— BEGIN Source material —

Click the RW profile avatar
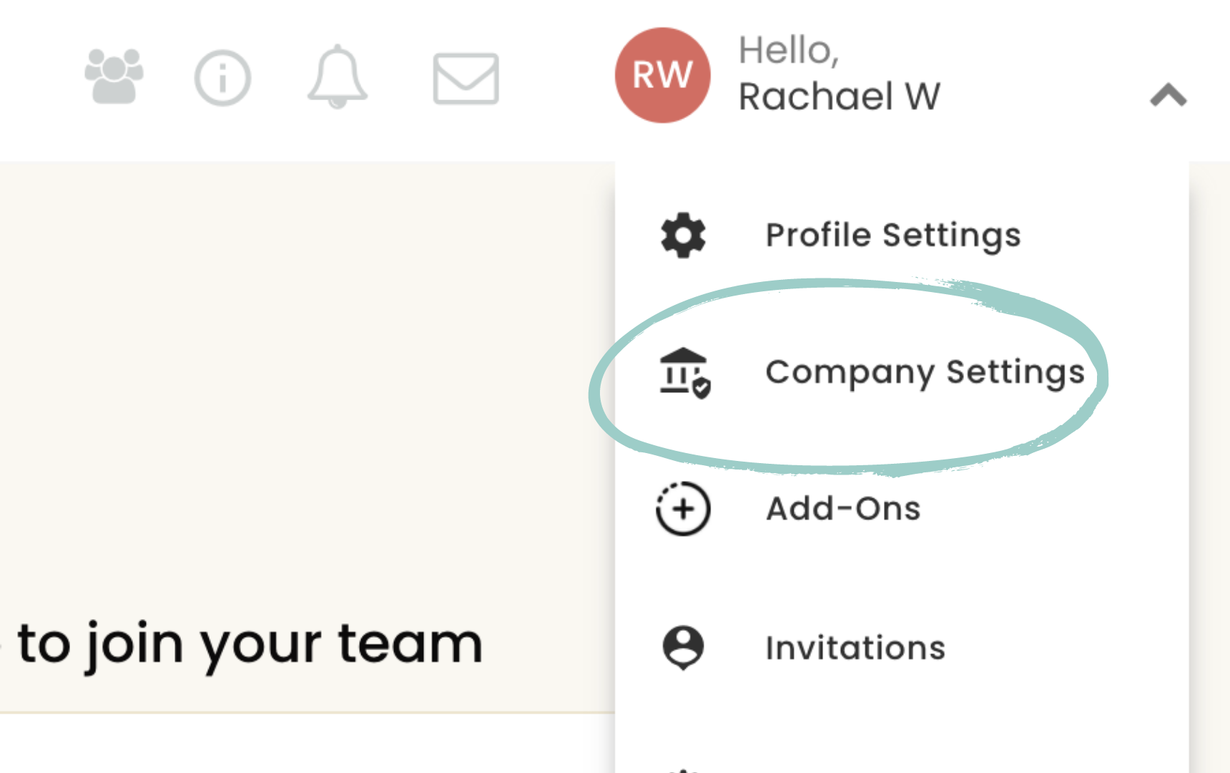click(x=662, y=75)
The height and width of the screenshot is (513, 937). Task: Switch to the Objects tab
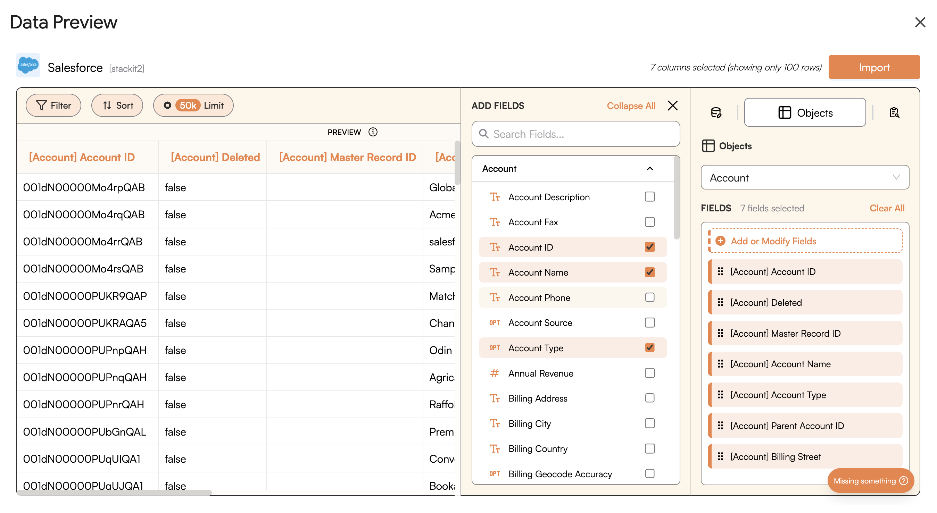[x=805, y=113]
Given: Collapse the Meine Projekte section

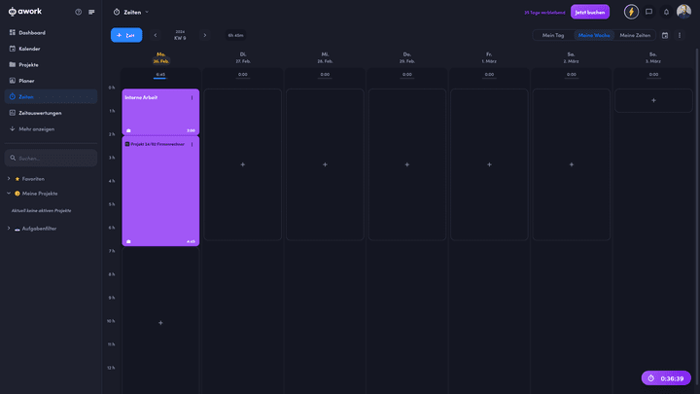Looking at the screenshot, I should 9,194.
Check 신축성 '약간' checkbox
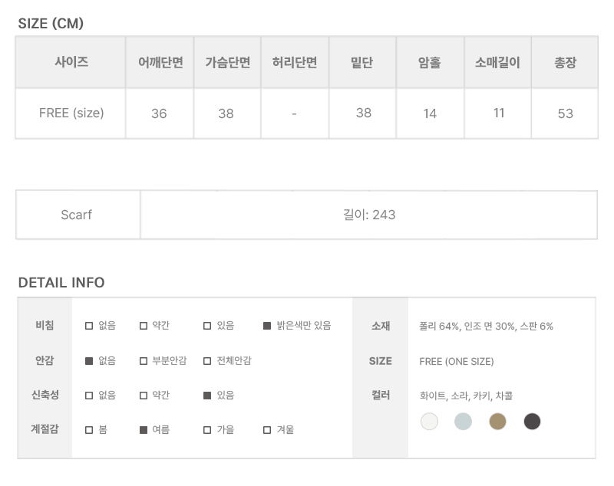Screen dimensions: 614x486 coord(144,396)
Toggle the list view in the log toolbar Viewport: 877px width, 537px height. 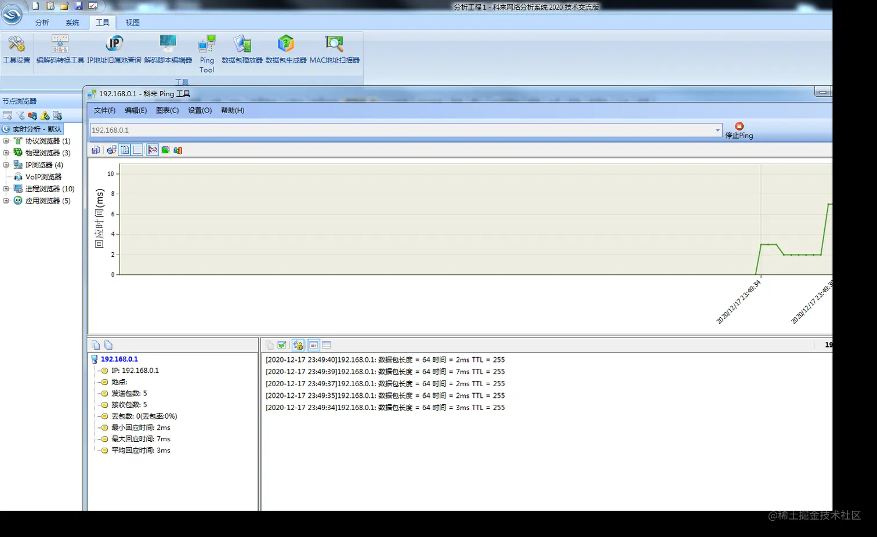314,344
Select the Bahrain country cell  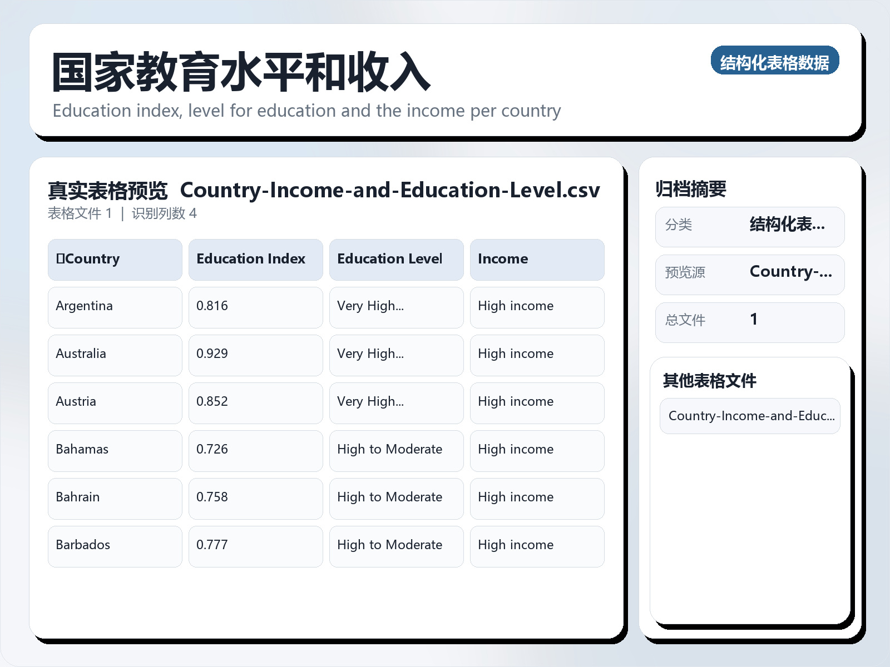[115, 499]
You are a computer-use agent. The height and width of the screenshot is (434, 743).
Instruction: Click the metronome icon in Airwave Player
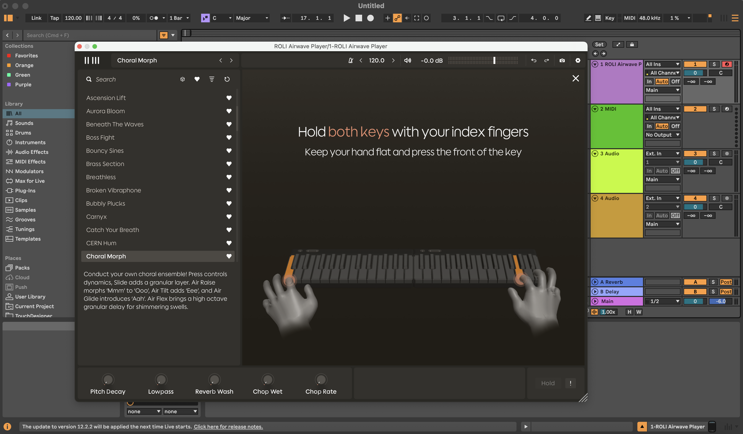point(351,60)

— END Source material —
— BEGIN Source material —

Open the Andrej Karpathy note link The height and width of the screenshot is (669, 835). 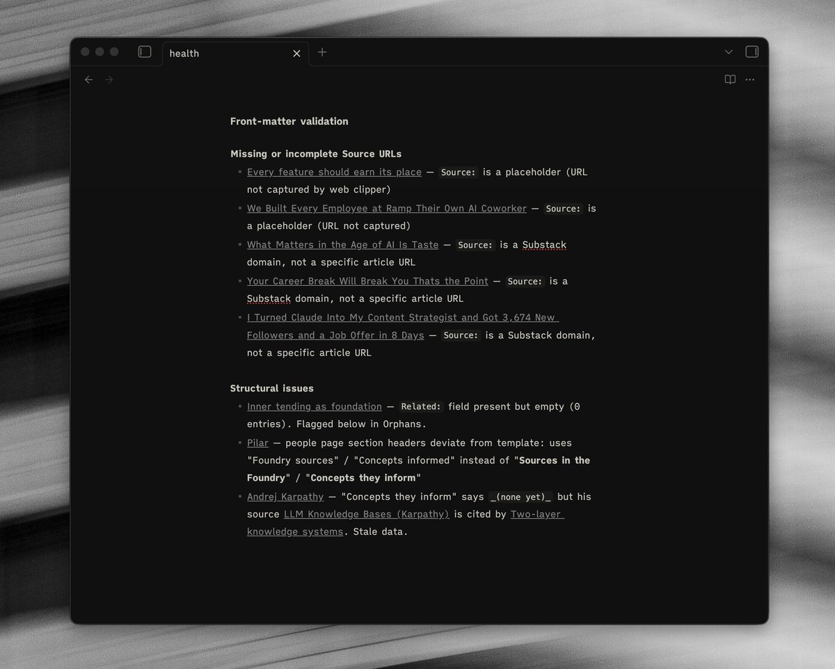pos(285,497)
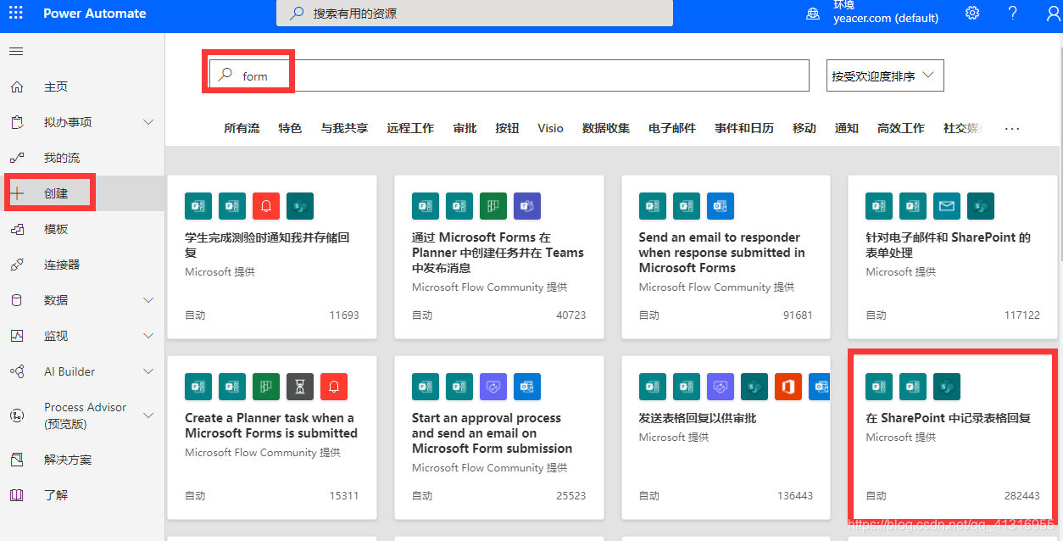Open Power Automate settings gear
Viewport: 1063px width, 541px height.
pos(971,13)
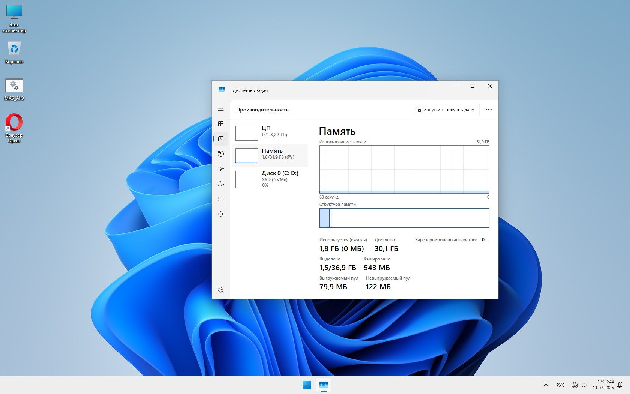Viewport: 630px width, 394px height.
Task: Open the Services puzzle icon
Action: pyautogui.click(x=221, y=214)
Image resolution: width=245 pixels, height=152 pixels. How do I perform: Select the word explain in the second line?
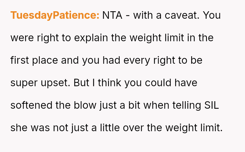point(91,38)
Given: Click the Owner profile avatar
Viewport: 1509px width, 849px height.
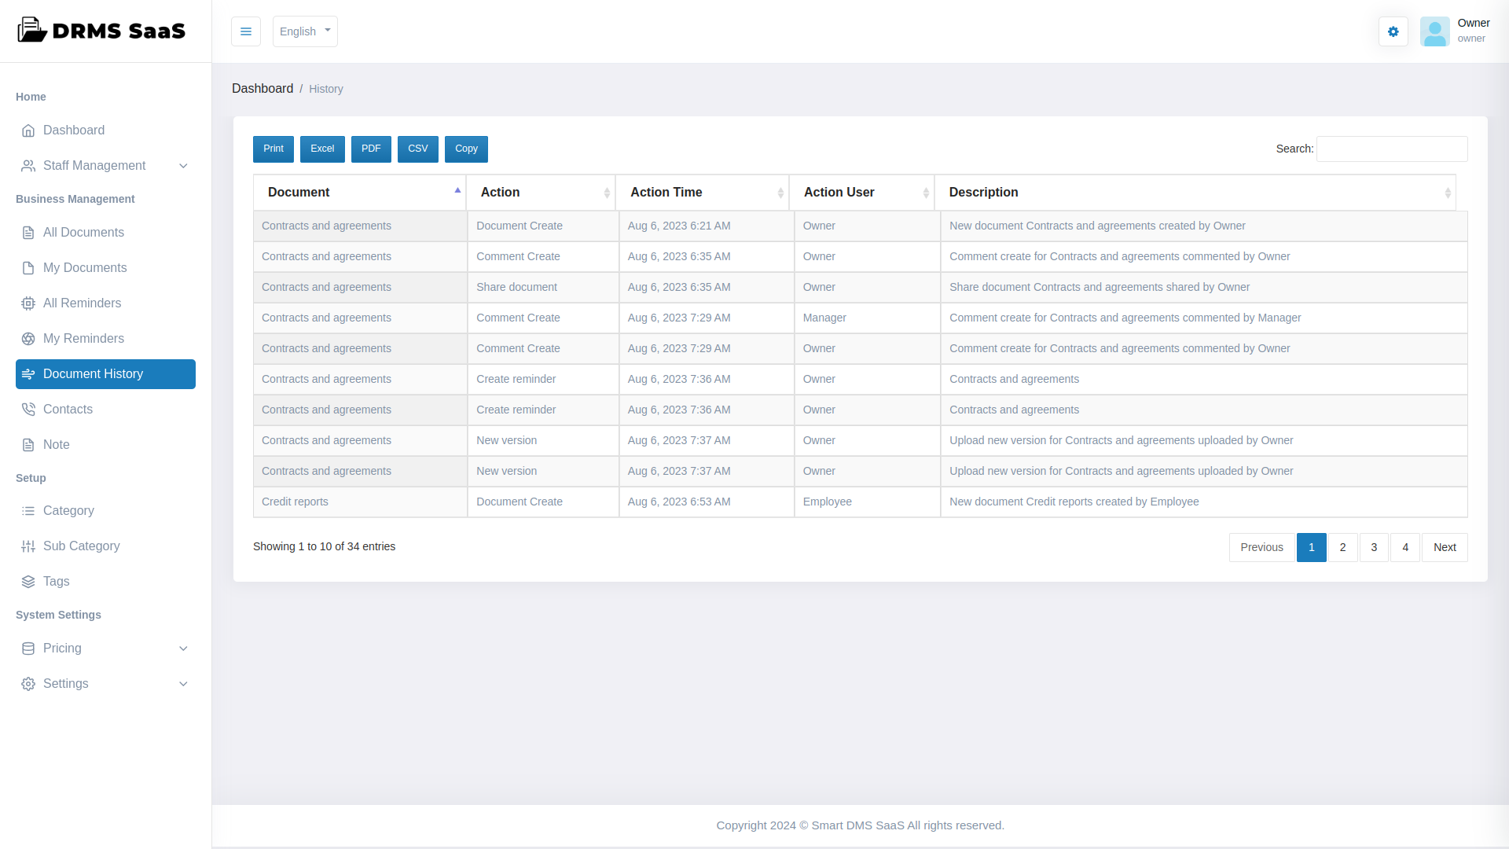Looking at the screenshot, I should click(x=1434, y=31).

— END Source material —
— BEGIN Source material —

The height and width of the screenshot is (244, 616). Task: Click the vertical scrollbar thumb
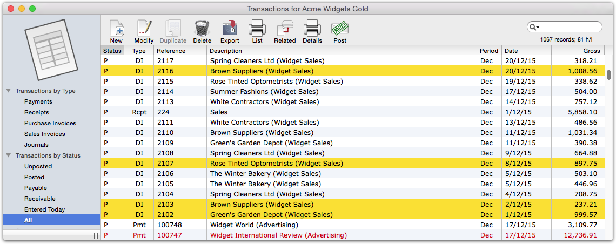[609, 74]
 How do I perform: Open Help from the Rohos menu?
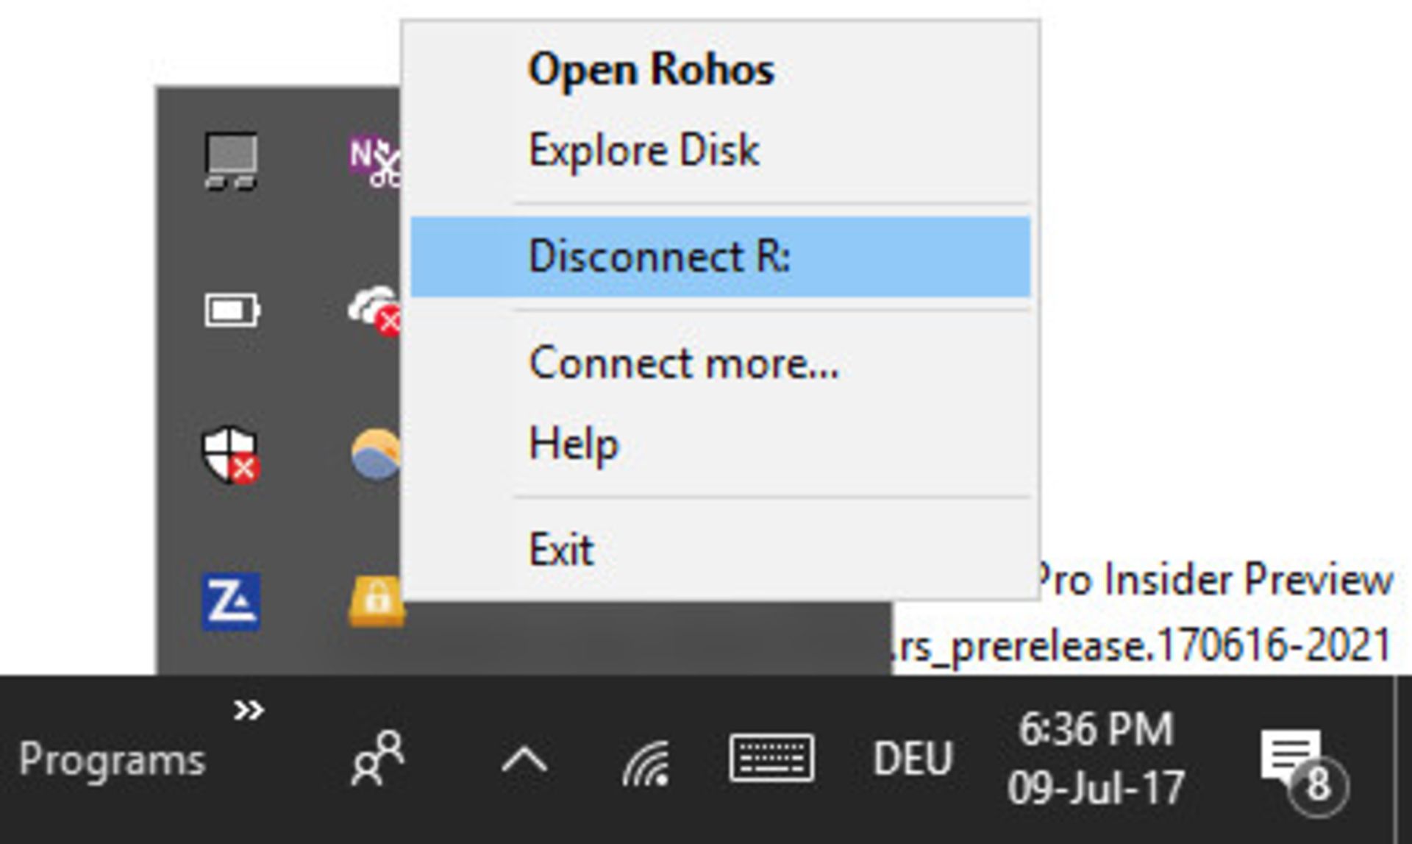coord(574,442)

— END Source material —

§ **Given request**: Return every line of the rows above that contains the string "avatar".

§ **Solution for this problem**:
Click the RW profile avatar
Given: Click the Owner profile avatar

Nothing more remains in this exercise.